Carry on the blog post below about an unfinished MCU fan fiction, starting right after its last sentence.

### [EXTRACT]

====

I got babbly, so I stuck it under a cut. :D
4. Tell me about your favorite will-never-finish-it fic? Why won’t it be finished?
Most of the stuff I thought up for a long time never actually got started, and a lot of them I still absently hope to get done someday, though a lot of them are unlikely. XD
The main one I can think of that I started, and don't think I'll ever go back to at this point, is the MCU fic I was going to write for polybigbang one year. Clint/Bucky/Steve/Natasha, starting after Winter Soldier and more or less ignores everything that happened or was revealed after -- I started it a couple movies later, but I ignore a lot of later MCU if I write it. Clint has a habit of picking up strays, people who need a place for the night or a little bit of help, and isn't going to let the collapse of SHIELD stop him; he doesn't realize the latest one is Bucky until he tells Natasha about him, and that starts a whole chain reaction. I wrote a fair amount for it, for me -- about 8k altogether, plus some rough outlining -- and while it was never a plot-heavy story, I had a lot of thoughts about the emotional arcs and interpersonal conflict.
I'm just less interested in writing the MCU overall lately, and if I ever did, I feel like it'd be easier to start fresh with things that were never more than an idea. Plus, the more canon gets added, the harder it gets to just go, "I am wiping out like seven years of movies for this fic and pretending they don't exist", without going totally OOC for this version of the characters. XD I'm not even sure I could really accurately write the versions of them I was back in like 2014 anymore. But I did like it, and I kind of wish I could make it be more than an overly-long set-up, a handful of scenes, and a series of increasingly ridiculous notes about missing scenes.
Also, it has this, which I never finished the rest of the scene for, but sort of want to rescue and put in something else if I ever go back to MCU fic, because I really liked this:
...because see, the problem isn't that Natasha has one-sided conversations at him; that would be fine. Clint would know how to handle that, but that's way simpler than what's actually going on. No, Natasha has ten-sided conversations at him, and all ten are her own sides, and Clint's never sure if he's supposed to have a voice in them too, or if he's supposed to stand here like a handball wall and let Natasha bounce all of her many points of view off of him til whatever's set her off into this state settles in her brain.

====

### [COLLECTED MATERIAL]
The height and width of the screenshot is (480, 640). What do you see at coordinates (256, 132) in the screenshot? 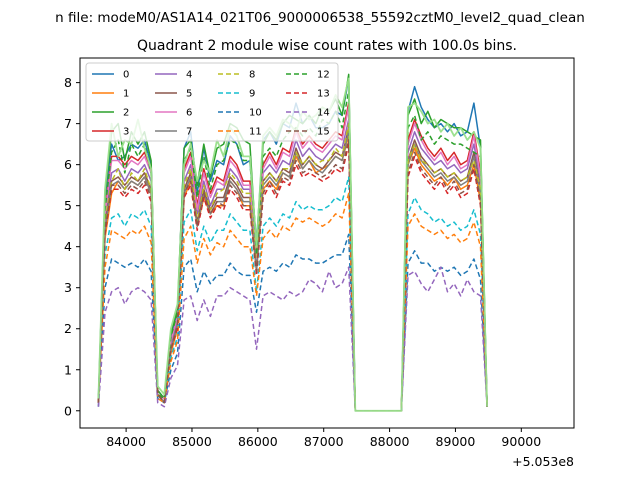
I see `legend-label: 11` at bounding box center [256, 132].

====

### [TASK OUTPUT]
It's what he ends up doing, though, every time, because he doesn't know what he'd tell her. She never really says it, but he gets the feelings these conversations are even more of a minefield than she can't help showing. One wrong step, and she'd shut down, and he doesn't know if she'd ever open up to him like this again.
And if there's something worse than Natasha having cryptic, complex, intricate debates with herself using him as a prop? It would be knowing he'd been allowed to be that prop, and see this unsure part of herself that she keeps so carefully clamped down, and did something to prove that he didn't deserve to see it at all.
There's more of the fic that I actually like than I expected for like eight years ago, but that part is one of the first I wrote and still one of the bits I like the most.
17. What’s your overused word/phrase that you have to keep an eye out for when you edit?
"Just" and "a little". Everyone just barely does things in my fics and I need to be ruthless with it when I go through drafts. XD Also, my first instinct 90% of the time is that you are not in love now, you are fucked. "[love interest does something cute/characteristic/charming/attractive/affectionate] and [they're] so, so fucked" is my personal version of the italicized oh; it's slipped through at least two or three fics I've put up and been cut out of several.
And everyone smiles, shrugs, and leans against things too often in most of my first drafts.
18. What’s your favorite word to slip into stories if you can?
I can't actually think of one! I like too many words to show that kind of favoritism. XD
25. Freebie! What question do you wish I had asked? Answer it here!
I don't know if that's supposed to be general or off this list, I will go with off the list cause I am too tired to come up with something. XD Let me go with this one, cause I have a small ramble:
What fic is on your back burner, waiting to be written when you feel your skill matches its potential?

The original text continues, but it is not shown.